Book Liberator in the News

The Book Liberator got a writeup in Good magazine! I sent in hundreds of rambling words about the project, and Theo distilled them into a few pithy quotes. Thanks, Theo, for making me seem clever!

Posted in Uncategorized | Comments closed

Prototypes ahoy!

Last week, Ian and Winnie got all heroic with some tools, wood and plexi. The result is a couple sweet prototypes, which we’ll be sending to the Decapod folks so they can hack software to process BookLib images.

In other news, I put a prototype design of the camera mount on thingiverse. Ian’s original washer-and-bolt design was a little janky, and when we get the parameters right on the mount, we should be able to print them quite cheaply.
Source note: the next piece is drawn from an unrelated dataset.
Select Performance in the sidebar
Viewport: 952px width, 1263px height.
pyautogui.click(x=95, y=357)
We’re moving quite quickly towards a shippable kit. The cradle design is stable. We have dimensions for the plexi and the cube. We’re down to exploring two basic design paths (bent plexi vs. two flat sheets). Everything else about the prototype is in the detail stage.
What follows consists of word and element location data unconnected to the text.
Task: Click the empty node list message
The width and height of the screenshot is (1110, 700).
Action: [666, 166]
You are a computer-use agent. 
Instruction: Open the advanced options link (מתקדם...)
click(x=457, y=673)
There are photos of the wood hackery around, and I’ll try to post some soon.

Posted in Uncategorized | Tagged , , | Comments closed

The people’s words

One of the biggest problems for people, like Project Gutenberg, who want to digitize and share our culture’s public domain works, is tracking down and confirming that a work is no longer under copyright. Gutenberg is not alone, towards the end of last month I ran into an opinion piece on teleread arguing that Amazon is right to keep away from public domain books for this same reason.

In the United States we have a resource with authoritative records about which works are covered by copyright and which ones are in the public domain, it is called the Library of Congress. Not only does the Library of Congress have authoritative records but, as the largest library in the world, it has physical copies of more works than any other institution. Unfortunately, the Library of Congress has no plans to digitize their collection. For those of us involved with book digitization, this is something of a sore topic.

So it was a great moment for me this morning to read that the Japanese National Diet Library, a close equivalent of our Library of Congress, is digitizing all their out of copyright works. Not only is the Diet digitizing and distributing the of out of copyright works, they are also beginning a process of digitizing the portions of their collection still under copyright in order to preserve those works more easily against physical destruction.

Of course, if preservation is our goal, the true solution is obvious and has been known in this country since its founding:

“”"
[T]he lost cannot be recovered; but let us save what remains: not by vaults and locks which fence them from the public eye and use, in consigning them to the waste of time, but by such a multiplication of copies, as shall place them beyond the reach of accident.
“”"
-Thomas Jefferson
(Boyd, ‘These Precious Monuments of…Our History,’ pp.175-6)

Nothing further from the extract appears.